London slept, but fitfully, its every other eye wide open. The ribbon of light atop the Telecom Tower unfurled again and again, traffic lights blinked through unvarying sequence, and electronic posters affixed to bus stops rotated and paused, rotated and paused, drawing an absent public’s attention to unbeatable mortgage deals. There were fewer cars, playing louder music, and the bass pulse that trailed in their wake pounded the road long after they’d gone. From the zoo leaked muffled shrieks and strangled growls. And on a pavement obscured by trees, leaning on a railing, a man smoked a cigarette, the light at its tip glowing brighter then dying, brighter then dying, as if he too were part of the city’s heartbeat, performing the same small actions over and over, all through the watches of the night.
Unseen eyes observed him. This stretch of pavement was never unregarded. What was curious was that he’d been allowed to stand there so long without interference. A half hour crawled by before a car turned up at last and purred to a halt. Its driver spoke through its rolled-down window. His tone was weary, though this might have had less to do with the time of night than with the man he was forced to address.
“Jackson Lamb,” he said.
Lamb tossed his cigarette over the railings. “Took your time,” he replied.
When River came round he was staring at the sky, and the ground was rolling beneath him. He was on a trolley. Doubtless the one he’d seen in the hangar. Was bound to it, in fact; with the same clothesline—was strapped like Gulliver: wrists, ankles, across the chest, across the throat. In his mouth a wadded-up handkerchief, secured in place by tape.
Pushing the trolley was Tommy Moult.
“Taser,” he said. “If you’re interested.”
River arched his back and flexed his wrists, but the line held firm. The only give came from his flesh.
“Or you could lie still,” Moult suggested. “Want to be Tasered again? I’m out of cartridges, but I can give you a contact blast. It’ll hurt.”
River lay still.
“Up to you.”
The one name not on Catherine’s list was Tommy Moult. It hadn’t occurred to him to wonder why Moult was here on a Tuesday night, when he was usually only seen at weekends.
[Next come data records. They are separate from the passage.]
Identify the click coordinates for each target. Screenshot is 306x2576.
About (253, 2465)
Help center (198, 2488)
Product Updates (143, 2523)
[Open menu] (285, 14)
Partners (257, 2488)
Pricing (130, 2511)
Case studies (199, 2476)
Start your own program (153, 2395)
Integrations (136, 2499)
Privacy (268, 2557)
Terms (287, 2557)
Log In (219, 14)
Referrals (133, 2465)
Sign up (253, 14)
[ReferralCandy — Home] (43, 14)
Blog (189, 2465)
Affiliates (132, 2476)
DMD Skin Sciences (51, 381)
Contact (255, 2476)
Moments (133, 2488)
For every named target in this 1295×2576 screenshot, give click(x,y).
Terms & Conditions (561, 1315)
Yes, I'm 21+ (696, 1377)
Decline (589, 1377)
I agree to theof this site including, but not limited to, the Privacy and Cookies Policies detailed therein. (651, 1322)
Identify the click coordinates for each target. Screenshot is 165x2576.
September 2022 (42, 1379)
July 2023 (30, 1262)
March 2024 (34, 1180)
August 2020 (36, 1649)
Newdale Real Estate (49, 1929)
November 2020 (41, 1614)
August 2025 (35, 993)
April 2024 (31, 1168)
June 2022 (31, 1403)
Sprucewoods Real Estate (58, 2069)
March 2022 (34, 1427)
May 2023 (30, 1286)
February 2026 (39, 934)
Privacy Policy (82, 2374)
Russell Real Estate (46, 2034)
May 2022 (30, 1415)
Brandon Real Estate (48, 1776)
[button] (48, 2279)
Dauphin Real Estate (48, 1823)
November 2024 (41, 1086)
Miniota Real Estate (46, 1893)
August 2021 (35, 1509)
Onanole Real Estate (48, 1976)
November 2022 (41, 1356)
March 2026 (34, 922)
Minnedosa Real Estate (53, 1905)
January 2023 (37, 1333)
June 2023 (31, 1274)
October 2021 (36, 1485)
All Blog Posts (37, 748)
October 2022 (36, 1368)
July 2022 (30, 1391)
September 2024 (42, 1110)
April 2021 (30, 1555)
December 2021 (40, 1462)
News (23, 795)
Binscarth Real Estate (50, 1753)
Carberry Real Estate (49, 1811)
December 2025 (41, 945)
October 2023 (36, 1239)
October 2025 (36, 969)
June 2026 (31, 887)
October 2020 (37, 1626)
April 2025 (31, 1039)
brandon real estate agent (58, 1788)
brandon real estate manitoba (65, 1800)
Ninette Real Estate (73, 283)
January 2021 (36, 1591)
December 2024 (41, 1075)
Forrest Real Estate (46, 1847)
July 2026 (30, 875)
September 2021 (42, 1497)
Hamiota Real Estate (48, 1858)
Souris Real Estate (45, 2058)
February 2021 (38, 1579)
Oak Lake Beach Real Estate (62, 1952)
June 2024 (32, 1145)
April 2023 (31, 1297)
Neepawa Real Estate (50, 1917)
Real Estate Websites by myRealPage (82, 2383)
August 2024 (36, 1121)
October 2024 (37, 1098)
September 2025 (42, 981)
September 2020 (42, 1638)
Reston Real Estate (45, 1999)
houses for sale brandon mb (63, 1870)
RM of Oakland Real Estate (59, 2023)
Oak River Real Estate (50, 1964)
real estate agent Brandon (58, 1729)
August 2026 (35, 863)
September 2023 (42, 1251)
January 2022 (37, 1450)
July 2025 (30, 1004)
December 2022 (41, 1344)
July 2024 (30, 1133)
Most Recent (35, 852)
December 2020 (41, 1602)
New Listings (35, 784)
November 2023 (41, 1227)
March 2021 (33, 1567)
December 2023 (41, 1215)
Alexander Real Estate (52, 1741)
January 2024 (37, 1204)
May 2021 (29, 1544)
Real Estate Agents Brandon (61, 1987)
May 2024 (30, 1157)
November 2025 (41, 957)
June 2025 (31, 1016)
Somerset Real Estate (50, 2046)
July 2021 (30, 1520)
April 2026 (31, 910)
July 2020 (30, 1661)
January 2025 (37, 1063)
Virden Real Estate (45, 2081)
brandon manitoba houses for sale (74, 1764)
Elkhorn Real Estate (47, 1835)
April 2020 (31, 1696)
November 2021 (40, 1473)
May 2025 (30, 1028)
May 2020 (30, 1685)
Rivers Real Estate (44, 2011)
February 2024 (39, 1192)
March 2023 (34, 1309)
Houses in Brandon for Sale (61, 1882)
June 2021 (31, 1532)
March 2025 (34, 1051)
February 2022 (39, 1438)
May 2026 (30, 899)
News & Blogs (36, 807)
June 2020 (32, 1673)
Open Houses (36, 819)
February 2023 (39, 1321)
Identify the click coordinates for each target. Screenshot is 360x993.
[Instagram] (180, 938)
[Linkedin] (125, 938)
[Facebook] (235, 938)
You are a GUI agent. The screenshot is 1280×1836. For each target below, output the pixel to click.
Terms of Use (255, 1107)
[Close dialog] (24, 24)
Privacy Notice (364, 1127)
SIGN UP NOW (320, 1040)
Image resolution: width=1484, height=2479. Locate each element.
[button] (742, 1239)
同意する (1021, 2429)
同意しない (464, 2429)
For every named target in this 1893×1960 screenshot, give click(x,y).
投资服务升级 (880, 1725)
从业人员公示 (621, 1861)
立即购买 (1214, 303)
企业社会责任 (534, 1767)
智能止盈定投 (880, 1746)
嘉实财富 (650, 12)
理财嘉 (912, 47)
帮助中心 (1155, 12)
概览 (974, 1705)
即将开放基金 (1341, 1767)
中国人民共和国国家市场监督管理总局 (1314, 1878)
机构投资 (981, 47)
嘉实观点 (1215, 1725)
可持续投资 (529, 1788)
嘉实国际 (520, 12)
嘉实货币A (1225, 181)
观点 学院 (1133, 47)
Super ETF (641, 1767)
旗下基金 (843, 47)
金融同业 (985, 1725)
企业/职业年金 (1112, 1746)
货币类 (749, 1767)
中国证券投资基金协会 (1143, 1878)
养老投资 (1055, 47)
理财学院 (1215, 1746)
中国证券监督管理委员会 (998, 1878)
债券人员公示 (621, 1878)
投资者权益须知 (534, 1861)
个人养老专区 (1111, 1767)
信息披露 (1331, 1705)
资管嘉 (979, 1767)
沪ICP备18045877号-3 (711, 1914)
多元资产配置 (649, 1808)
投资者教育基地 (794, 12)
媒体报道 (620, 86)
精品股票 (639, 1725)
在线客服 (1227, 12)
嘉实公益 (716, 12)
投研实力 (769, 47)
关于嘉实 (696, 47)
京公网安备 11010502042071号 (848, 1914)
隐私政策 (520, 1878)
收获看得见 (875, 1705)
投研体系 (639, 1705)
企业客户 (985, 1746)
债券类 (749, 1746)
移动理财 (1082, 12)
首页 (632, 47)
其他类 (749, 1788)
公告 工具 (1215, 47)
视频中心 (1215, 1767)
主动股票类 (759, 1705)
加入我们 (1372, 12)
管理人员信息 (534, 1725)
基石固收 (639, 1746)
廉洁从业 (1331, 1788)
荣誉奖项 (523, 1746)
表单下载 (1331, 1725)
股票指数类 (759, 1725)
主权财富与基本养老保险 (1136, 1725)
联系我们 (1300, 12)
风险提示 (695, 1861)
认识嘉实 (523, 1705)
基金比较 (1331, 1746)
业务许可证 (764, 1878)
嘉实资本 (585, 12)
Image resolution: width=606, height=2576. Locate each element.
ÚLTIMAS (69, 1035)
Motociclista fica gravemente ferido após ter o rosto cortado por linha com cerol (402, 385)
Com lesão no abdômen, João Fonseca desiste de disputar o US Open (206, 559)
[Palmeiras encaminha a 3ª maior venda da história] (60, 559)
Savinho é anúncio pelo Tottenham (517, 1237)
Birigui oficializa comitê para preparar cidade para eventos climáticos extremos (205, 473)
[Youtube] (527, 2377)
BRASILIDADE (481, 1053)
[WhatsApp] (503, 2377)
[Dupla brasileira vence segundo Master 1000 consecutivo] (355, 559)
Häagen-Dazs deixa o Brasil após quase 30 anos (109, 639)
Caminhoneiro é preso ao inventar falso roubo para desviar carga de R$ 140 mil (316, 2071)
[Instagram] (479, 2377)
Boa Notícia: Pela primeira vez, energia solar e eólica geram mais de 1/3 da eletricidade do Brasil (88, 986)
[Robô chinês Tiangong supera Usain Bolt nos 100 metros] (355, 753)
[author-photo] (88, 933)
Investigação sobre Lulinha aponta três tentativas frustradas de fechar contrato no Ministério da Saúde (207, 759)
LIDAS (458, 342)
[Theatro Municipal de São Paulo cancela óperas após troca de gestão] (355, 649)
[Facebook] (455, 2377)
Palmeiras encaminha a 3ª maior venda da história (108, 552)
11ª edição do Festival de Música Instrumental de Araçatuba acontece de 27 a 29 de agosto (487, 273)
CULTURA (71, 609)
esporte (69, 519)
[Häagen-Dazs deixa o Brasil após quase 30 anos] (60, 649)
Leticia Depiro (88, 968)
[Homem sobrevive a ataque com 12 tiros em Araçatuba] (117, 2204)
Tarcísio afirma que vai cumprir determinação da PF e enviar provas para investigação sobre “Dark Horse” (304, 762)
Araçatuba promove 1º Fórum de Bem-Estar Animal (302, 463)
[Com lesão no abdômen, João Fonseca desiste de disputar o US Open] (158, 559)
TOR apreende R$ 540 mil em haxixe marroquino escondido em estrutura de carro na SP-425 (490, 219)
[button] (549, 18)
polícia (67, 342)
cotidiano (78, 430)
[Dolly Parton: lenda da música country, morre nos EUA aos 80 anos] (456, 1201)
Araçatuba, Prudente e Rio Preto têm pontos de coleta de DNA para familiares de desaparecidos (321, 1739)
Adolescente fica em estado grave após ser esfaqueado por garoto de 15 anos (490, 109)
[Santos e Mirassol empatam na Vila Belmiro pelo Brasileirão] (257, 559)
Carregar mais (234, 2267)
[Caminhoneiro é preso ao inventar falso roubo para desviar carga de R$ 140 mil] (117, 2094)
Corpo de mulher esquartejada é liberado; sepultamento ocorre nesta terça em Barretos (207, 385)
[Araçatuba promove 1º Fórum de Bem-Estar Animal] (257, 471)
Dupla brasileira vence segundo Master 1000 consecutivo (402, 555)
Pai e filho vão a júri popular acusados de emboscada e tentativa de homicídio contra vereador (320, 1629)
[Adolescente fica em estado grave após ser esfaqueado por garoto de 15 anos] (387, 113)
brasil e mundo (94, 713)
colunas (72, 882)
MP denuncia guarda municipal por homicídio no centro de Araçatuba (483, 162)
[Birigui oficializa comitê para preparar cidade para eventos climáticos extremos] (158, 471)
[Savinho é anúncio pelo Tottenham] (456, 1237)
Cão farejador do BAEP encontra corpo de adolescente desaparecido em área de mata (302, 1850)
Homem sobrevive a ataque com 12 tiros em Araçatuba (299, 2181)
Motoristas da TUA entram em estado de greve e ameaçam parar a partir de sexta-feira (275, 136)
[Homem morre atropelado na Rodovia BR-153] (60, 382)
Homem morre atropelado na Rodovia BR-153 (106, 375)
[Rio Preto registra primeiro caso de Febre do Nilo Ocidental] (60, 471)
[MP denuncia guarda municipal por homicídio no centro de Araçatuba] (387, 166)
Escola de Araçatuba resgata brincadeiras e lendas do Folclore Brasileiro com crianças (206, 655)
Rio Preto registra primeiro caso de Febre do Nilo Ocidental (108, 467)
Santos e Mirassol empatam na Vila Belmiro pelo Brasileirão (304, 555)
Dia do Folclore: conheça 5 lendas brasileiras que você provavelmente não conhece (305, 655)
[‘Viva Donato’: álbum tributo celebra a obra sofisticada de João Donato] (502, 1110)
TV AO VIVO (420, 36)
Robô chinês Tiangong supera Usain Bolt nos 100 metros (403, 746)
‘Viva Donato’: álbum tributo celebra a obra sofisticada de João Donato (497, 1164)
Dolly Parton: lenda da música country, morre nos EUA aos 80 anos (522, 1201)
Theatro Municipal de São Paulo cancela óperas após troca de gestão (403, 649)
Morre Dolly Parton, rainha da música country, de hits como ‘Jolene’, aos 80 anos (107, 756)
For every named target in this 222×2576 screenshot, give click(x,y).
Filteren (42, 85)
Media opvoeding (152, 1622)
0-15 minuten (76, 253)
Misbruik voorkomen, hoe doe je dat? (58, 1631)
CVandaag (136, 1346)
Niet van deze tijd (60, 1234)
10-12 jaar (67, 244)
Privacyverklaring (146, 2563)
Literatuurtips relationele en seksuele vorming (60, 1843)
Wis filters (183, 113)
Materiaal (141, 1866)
A wheel hit a rock, and if River hadn’t been tied in place he’d have been thrown clear. The clothesline bit into his throat and he made an indecipherable noise: pain, fury, frustration, all muffled by the gag in his mouth.
“Whoops.” Moult stopped pushing and wiped his hands on his trousers. He said something else, but the wind dragged it away.
River twisted his head to ease the pressure on his throat. He was less than a foot from the ground. All he could see was black grass.
And he thought again of what he’d found in the hangar, packed onto the trolley he was tied to now. Which meant it wasn’t on the trolley any more.
He assumed it was on the aeroplane instead.